2. No fossils of the order (Xiphosura) to which Limulus belongs have been found so low down as the Potsdam sandstone.
3. Large Trilobites occur there in abundance.
The weight of the evidence, therefore, favours the opinion that the tracks in question are those of Trilobites. It is important to bear in mind that Protichnites and Climactichnites occur together on the same slabs of sandstone. Dr. Dawson's observations clearly prove that both might have been made by an animal of the same species under different circumstances, accordingly as its walking- or its swimming-feet were made use of. Judging from the width of the tracks, I believe that several of those of both kinds on one of the slabs, now in the Museum of the Survey, were made by the same individual.
4. On a rolled-up specimen of Calymene senaria filled with small ovate bodies.
It is above stated that while seeking for additional evidence relating to the limbs of Trilobites, a number of specimens were cut up and polished.
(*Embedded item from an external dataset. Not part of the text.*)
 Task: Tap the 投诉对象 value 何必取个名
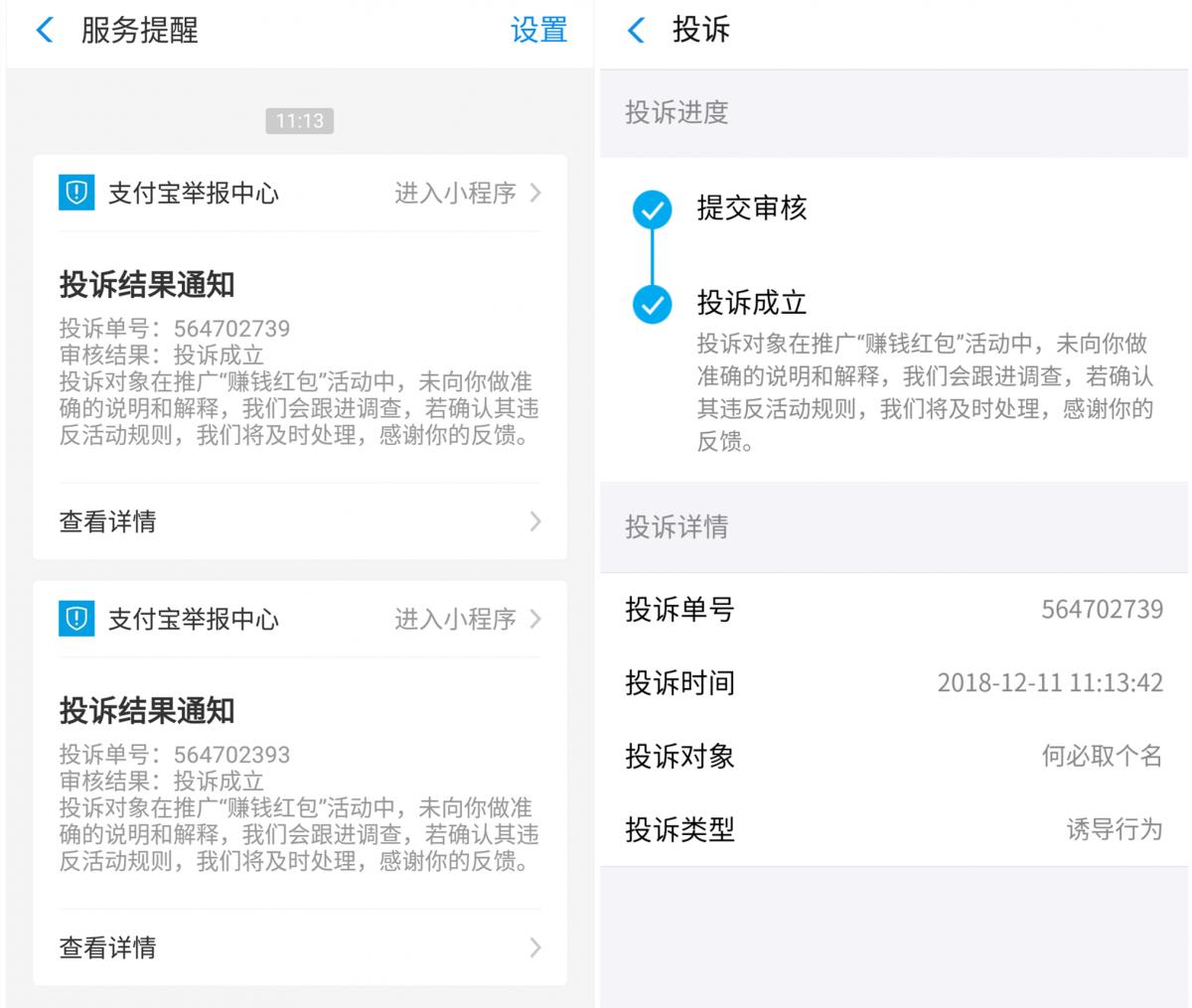pyautogui.click(x=1102, y=756)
One of these was an exceedingly perfect, rolled-up Calymene senaria, from the Hudson-River group at Cincinnati, in Ohio.
This animal (Pl. XXXII. fig. 3) appears to have shut itself up so completely that the fine mud in which it was buried could only gain access through the small fissure at a, where the points of the head and tail come together. There is here a small space, within the letters, c, d, e, f, which is of a light yellowish brown. I think that neither the mud, nor even the muddy water, penetrated further. There is no trace of comminuted fossils in this space, as there is in most specimens that I have cut up. The whole of the remainder of the cavity is filled with a greenish-grey spar, with a patch in the back part of the head at b of a different colour. This spar holds a vast number of small ovate bodies (fig. 4), of which the greater diameter is about an eightieth of an inch, and the lesser a hundredth. They are of a lighter colour and more opaque than the matrix. When examined with a good glass, and under favourable light, they seem to float, as it were, in the spar. The hypostoma c d, is in place, and is here cut through. From the end of the tail, at c, a thin rough line runs inwards, nearly to the large spot at f, and is obscurely indicated thence to the end of the hypostoma at c. The spot f appears to be organic. It is of an ovate form, and has four or five obscure ribs across it at right angles to its greater diameter. There are other dark spots scattered irregularly throughout the matrix, that possibly may represent organic structures.
It is possible that the line c f c may represent the edge of the ventral integument cut through ; for in a rolled-up trilobite this must be exactly its position. The small ovate bodies I believe to be the eggs.